**Selected excerpt:**
****************

Intercept Pharmaceuticals (NASDAQ:ICPT), a commercial-stage liver disease specialist, lost a staggering 22.7% of its value in April, according to data from S&P Global Market Intelligence. What caused investors to hit the exits last month?
Intercept's shares broke down in April for two reasons:
- The raging drug pricing debate in the United States weighed on nearly every biopharma stock last month. Not surprisingly, Intercept's shares proved to be no exception to this downward trend, given the rather hefty price tag for its Food and Drug Administration-approved primary biliary cholangitis drug, Ocaliva.
- The company's April update on Ocaliva's pivotal nonalcoholic steatohepatitis (NASH) trial at the International Liver Congress turned out to be a nonevent for the most part. Investors were hoping this update would lay out a stronger case for Ocaliva's label expansion into NASH and subsequent competitive positioning in this jam-packed space.
Ocaliva is on track to become the first-ever FDA-approved drug for NASH. While NASH is undeniably a multibillion-dollar commercial opportunity that could cause Intercept's top line to soar in the coming years, the drug's mixed late-stage results for this indication are likely to trigger an advisory committee meeting prior to a formal regulatory decision.
So, Ocaliva's first-mover advantage in NASH is far from a sure thing at this point. The drug's problematic side effect profile also opens the doors for rival NASH therapies from a competitive standpoint. In other words, Ocaliva may never turn out to be the megablockbuster the company and its shareholders originally envisioned.
Per the company's first-quarter update, Ocaliva's regulatory application should be in the hands of the FDA by the third quarter of this year. Intercept also plans to file for Ocaliva's NASH indication in the European Union by the fourth quarter of 2019. So, if everything goes according to plan, Intercept could start racking up NASH sales in the second half of 2020. That's an exciting proposition in light of NASH's monstrous commercial opportunity.
However, investors shouldn't underestimate the regulatory risk here. Ocaliva's late-stage NASH trial wasn't a smashing success by any stretch of the imagination, and there are a host of other drugs in development for this indication. The FDA, in turn, may simply decide to wait for a more compelling option for NASH.

****************

**Information given:**
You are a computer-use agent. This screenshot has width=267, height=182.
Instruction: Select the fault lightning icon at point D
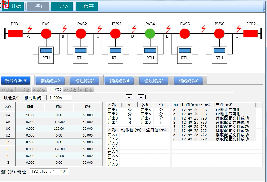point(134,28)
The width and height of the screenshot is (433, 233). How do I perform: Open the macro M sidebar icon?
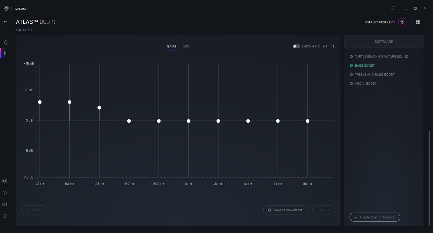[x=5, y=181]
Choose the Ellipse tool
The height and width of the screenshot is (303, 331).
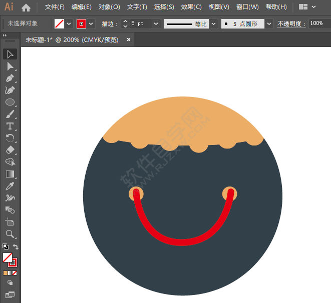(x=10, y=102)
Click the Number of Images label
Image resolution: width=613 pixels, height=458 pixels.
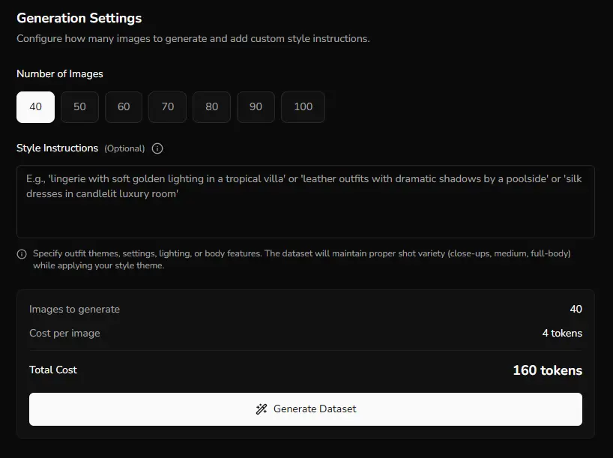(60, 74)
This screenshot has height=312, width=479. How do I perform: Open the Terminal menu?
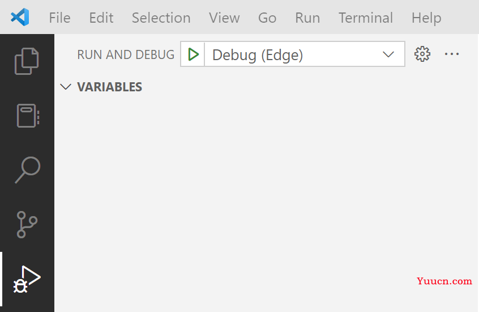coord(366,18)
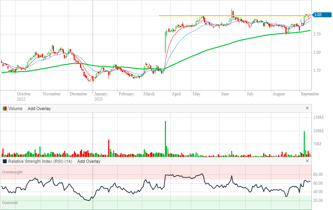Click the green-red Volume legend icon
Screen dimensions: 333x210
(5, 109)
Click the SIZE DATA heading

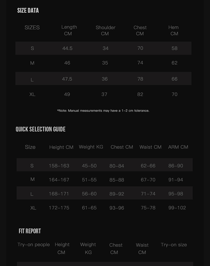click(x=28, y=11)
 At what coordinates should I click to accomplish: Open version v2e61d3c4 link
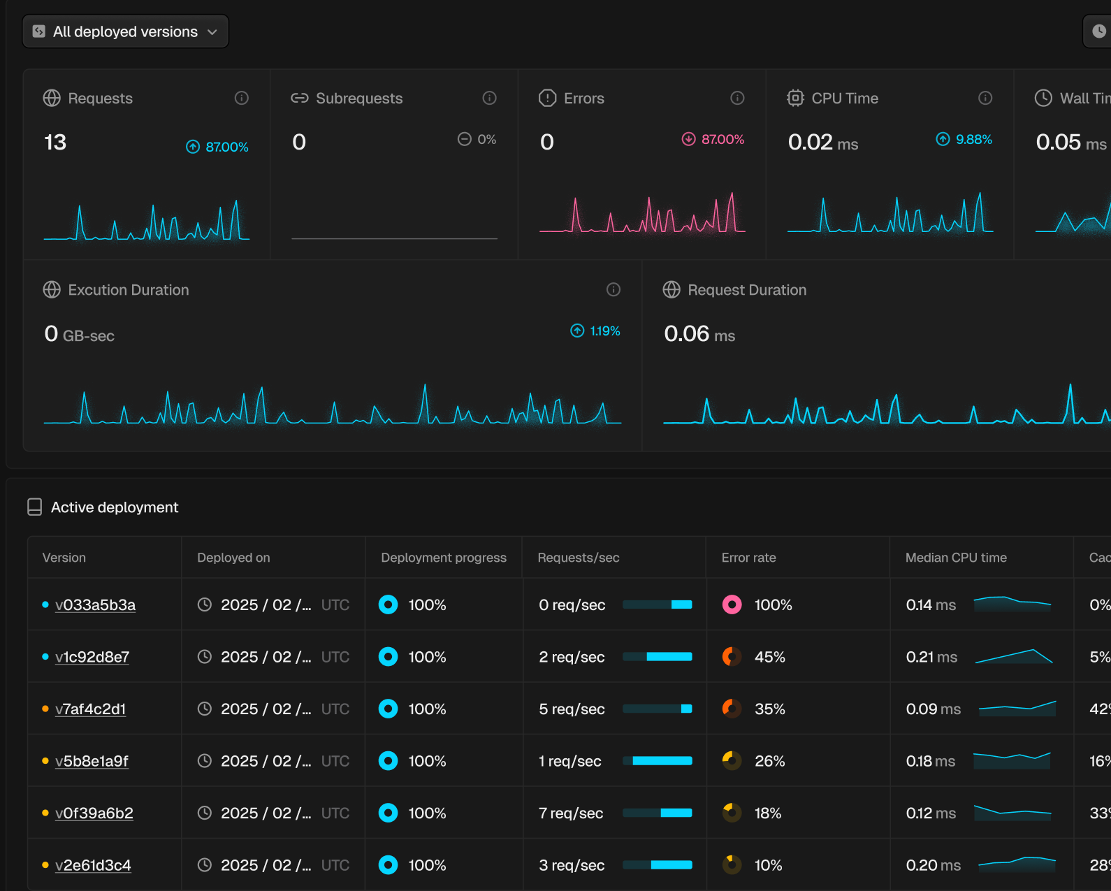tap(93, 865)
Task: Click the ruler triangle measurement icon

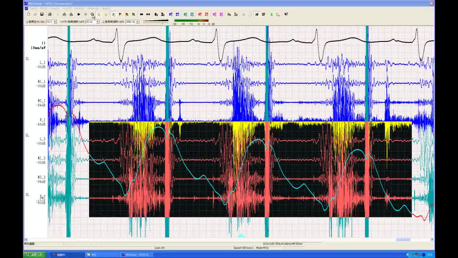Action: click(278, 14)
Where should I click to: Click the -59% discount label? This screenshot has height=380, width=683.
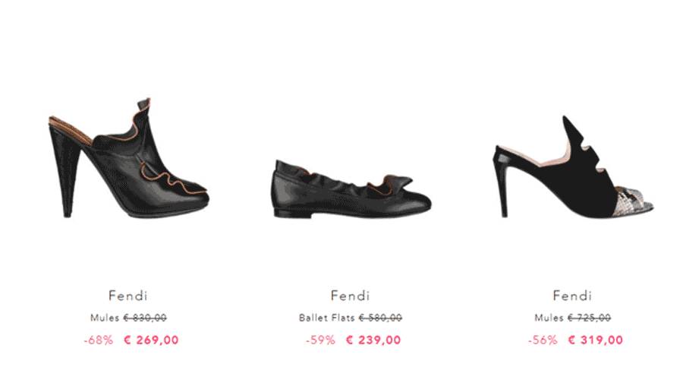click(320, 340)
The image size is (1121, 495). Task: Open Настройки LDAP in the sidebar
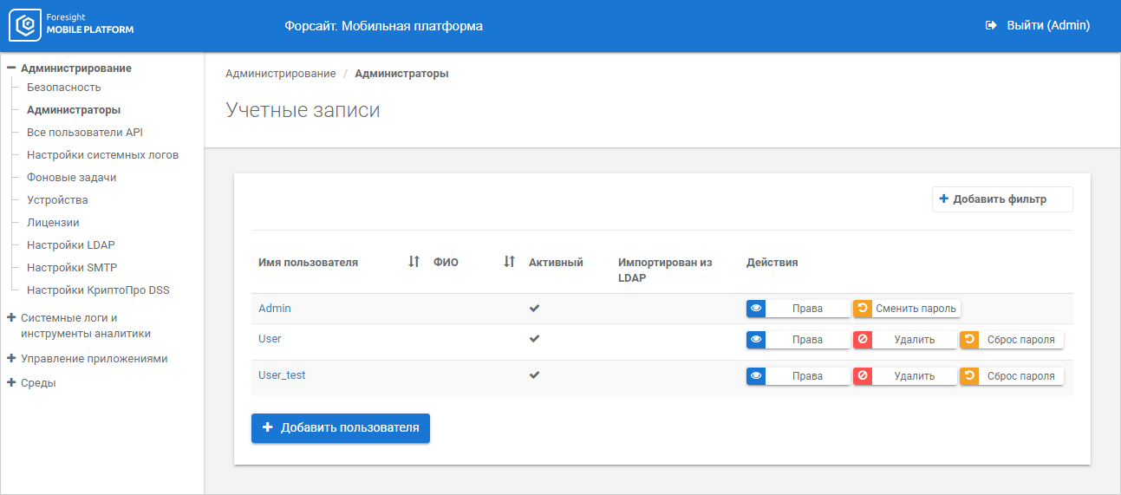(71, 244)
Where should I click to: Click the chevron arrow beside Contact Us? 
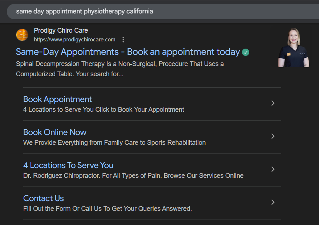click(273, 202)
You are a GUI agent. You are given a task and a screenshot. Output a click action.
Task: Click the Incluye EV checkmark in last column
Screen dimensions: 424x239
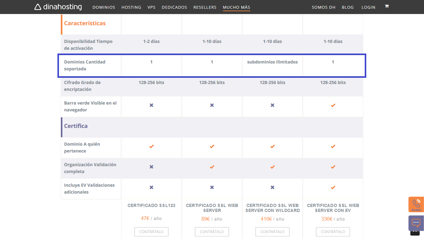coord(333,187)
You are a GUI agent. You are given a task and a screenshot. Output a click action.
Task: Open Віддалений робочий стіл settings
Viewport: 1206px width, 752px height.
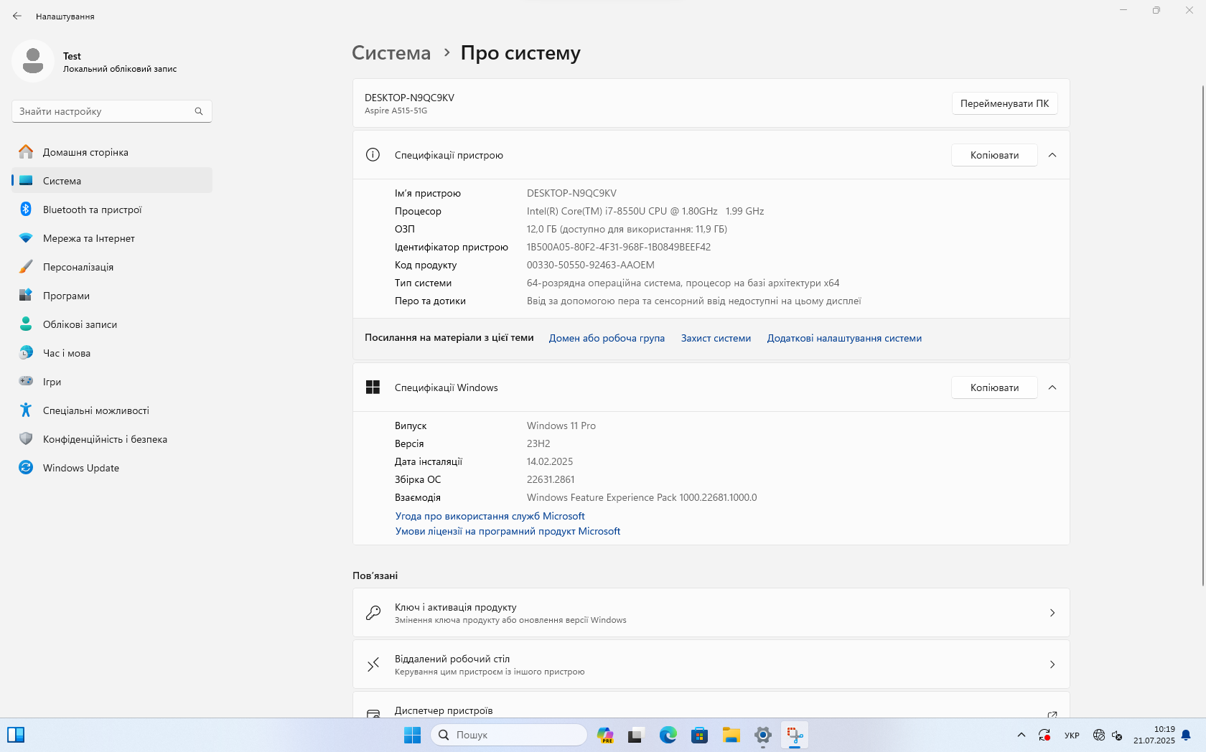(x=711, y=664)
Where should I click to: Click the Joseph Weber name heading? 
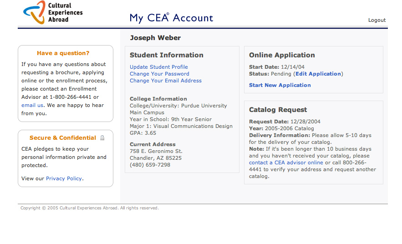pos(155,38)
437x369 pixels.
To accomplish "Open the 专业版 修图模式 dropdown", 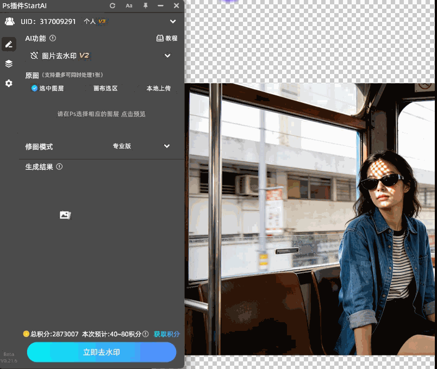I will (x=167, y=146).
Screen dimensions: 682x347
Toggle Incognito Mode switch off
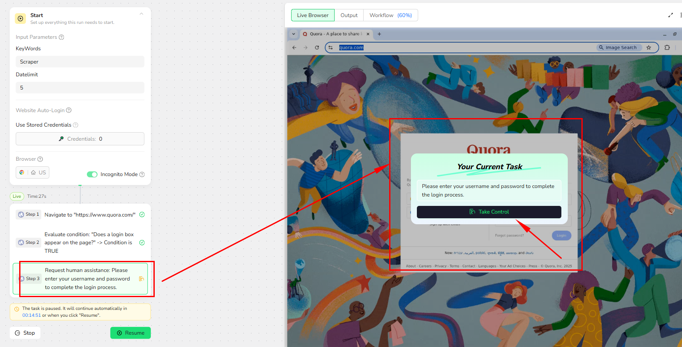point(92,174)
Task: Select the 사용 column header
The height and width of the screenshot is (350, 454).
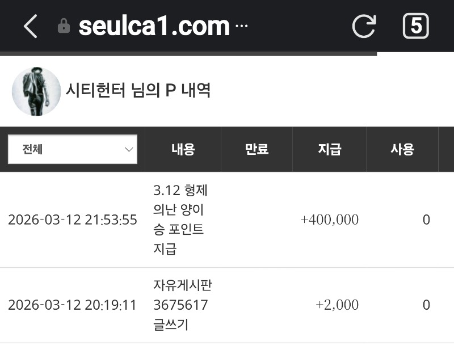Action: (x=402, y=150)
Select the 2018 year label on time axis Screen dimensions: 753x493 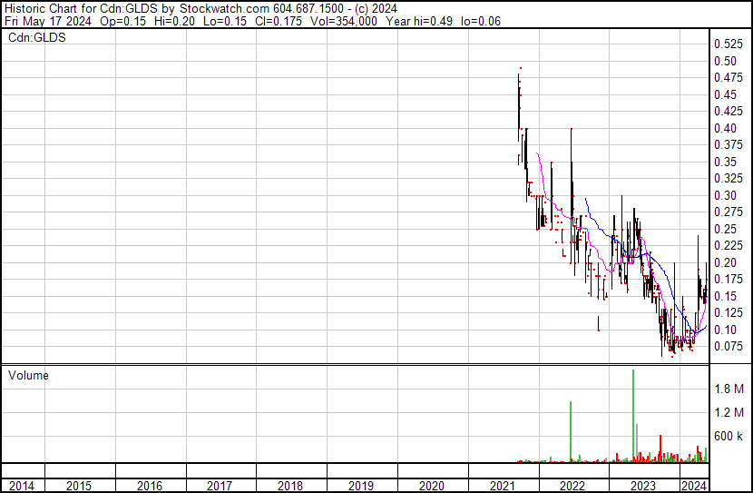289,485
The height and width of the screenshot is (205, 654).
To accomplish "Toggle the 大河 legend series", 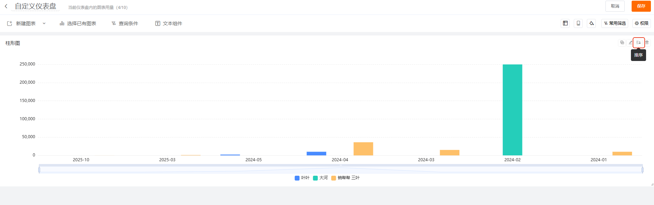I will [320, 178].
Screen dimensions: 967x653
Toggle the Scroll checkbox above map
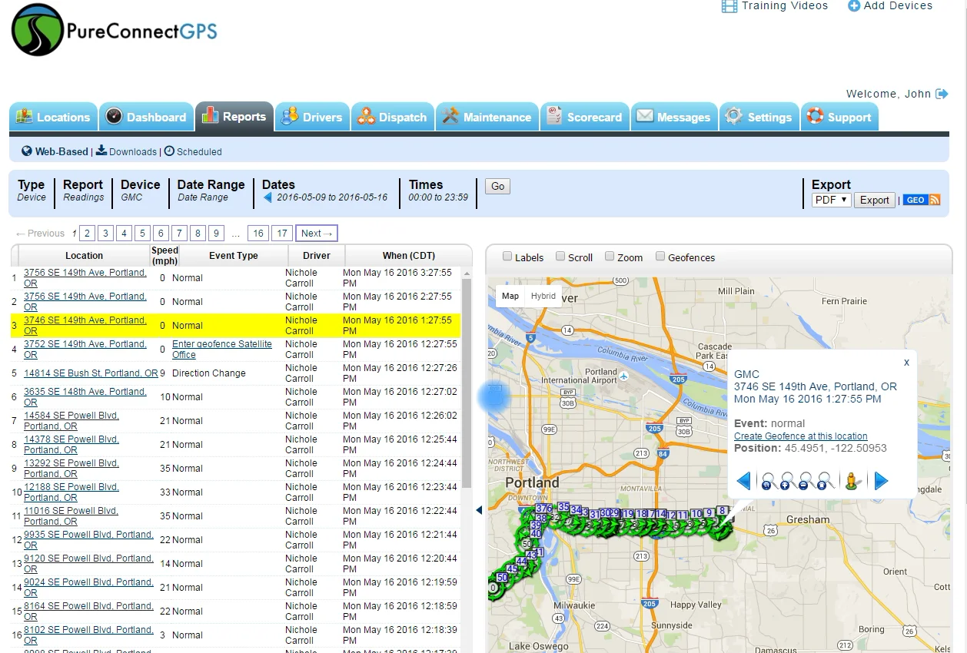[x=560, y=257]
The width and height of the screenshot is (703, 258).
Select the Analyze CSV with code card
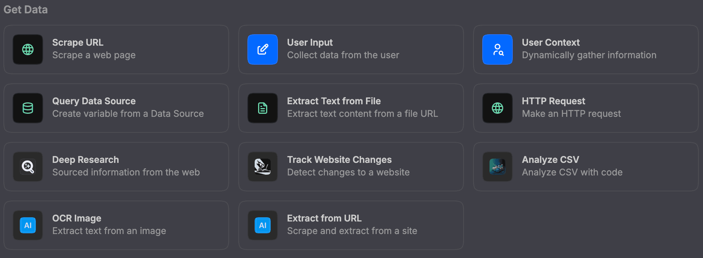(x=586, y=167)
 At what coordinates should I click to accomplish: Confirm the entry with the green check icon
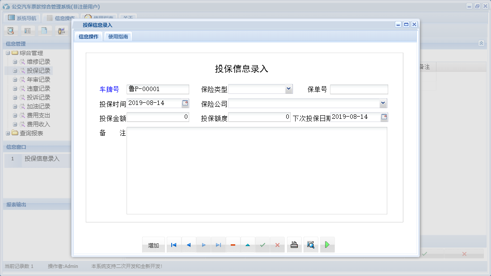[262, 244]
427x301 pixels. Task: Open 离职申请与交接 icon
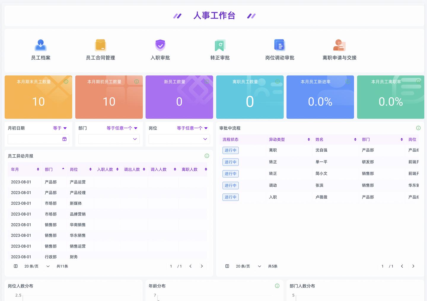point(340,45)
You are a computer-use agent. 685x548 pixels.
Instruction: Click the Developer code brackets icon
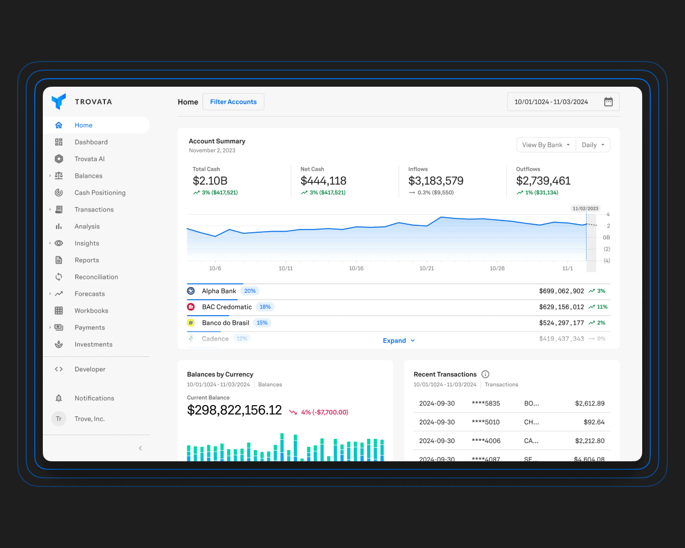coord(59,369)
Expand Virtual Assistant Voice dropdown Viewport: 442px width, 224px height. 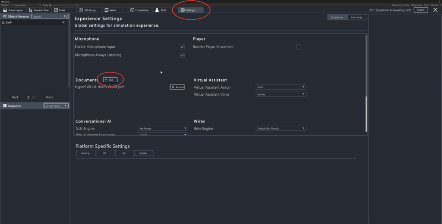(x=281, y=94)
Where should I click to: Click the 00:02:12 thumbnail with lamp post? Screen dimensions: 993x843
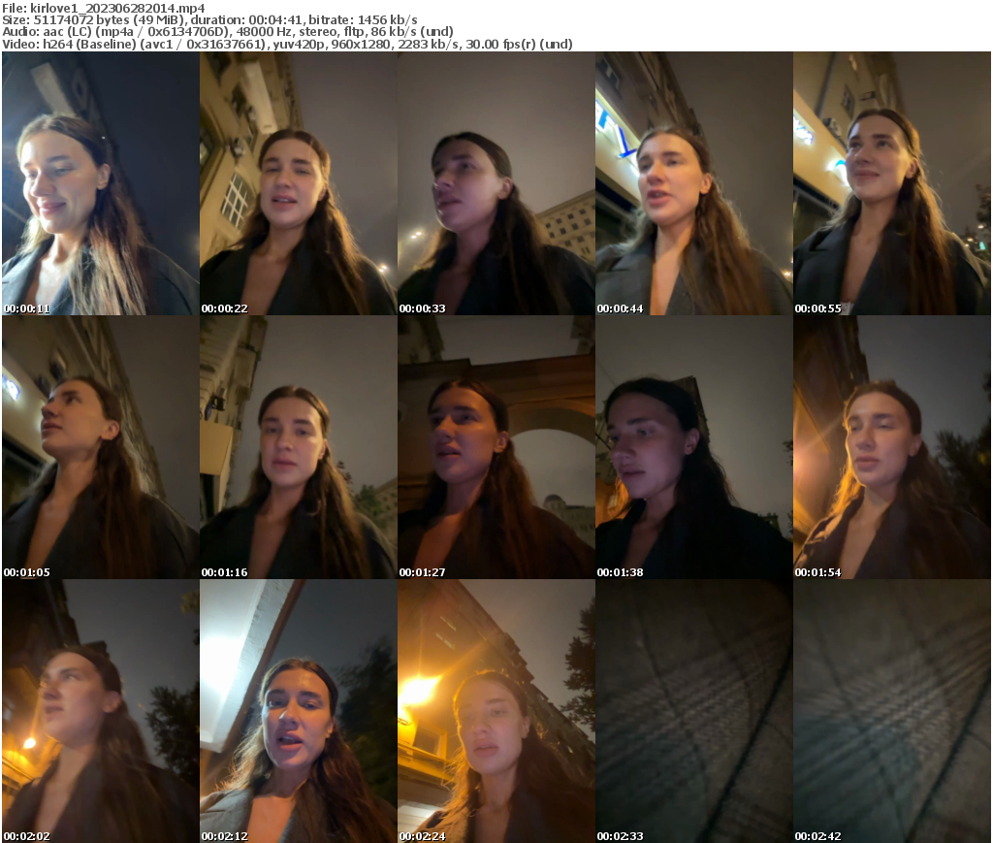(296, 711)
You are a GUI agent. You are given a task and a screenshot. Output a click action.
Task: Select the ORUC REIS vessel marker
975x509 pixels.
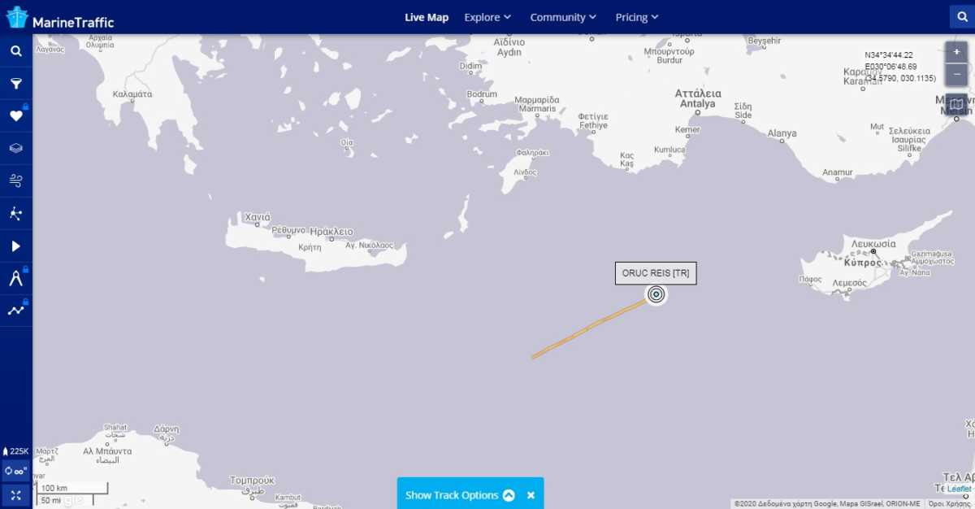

****************

**Required actions:**
1 - Between "Intercept's shares broke" and "this jam-packed space.", inclusive, reproduce the Intercept Pharmaceuticals article word for word.
2 - Does the Intercept Pharmaceuticals article agree with each statement below? Answer yes or no for each and quote the words that decide it: (a) Intercept's shares fell 22.7% in April. (b) Ocaliva is already FDA-approved for NASH. (c) Intercept plans to file for Ocaliva's NASH indication in the European Union by the third quarter of 2019.

**Exercise responses:**
1 -
Intercept's shares broke down in April for two reasons:
- The raging drug pricing debate in the United States weighed on nearly every biopharma stock last month. Not surprisingly, Intercept's shares proved to be no exception to this downward trend, given the rather hefty price tag for its Food and Drug Administration-approved primary biliary cholangitis drug, Ocaliva.
- The company's April update on Ocaliva's pivotal nonalcoholic steatohepatitis (NASH) trial at the International Liver Congress turned out to be a nonevent for the most part. Investors were hoping this update would lay out a stronger case for Ocaliva's label expansion into NASH and subsequent competitive positioning in this jam-packed space.

2 -
(a) Yes: "lost a staggering 22.7% of its value in April"
(b) No: "Ocaliva is on track to become the first-ever FDA-approved drug for NASH."
(c) No: "Intercept also plans to file for Ocaliva's NASH indication in the European Union by the fourth quarter of 2019."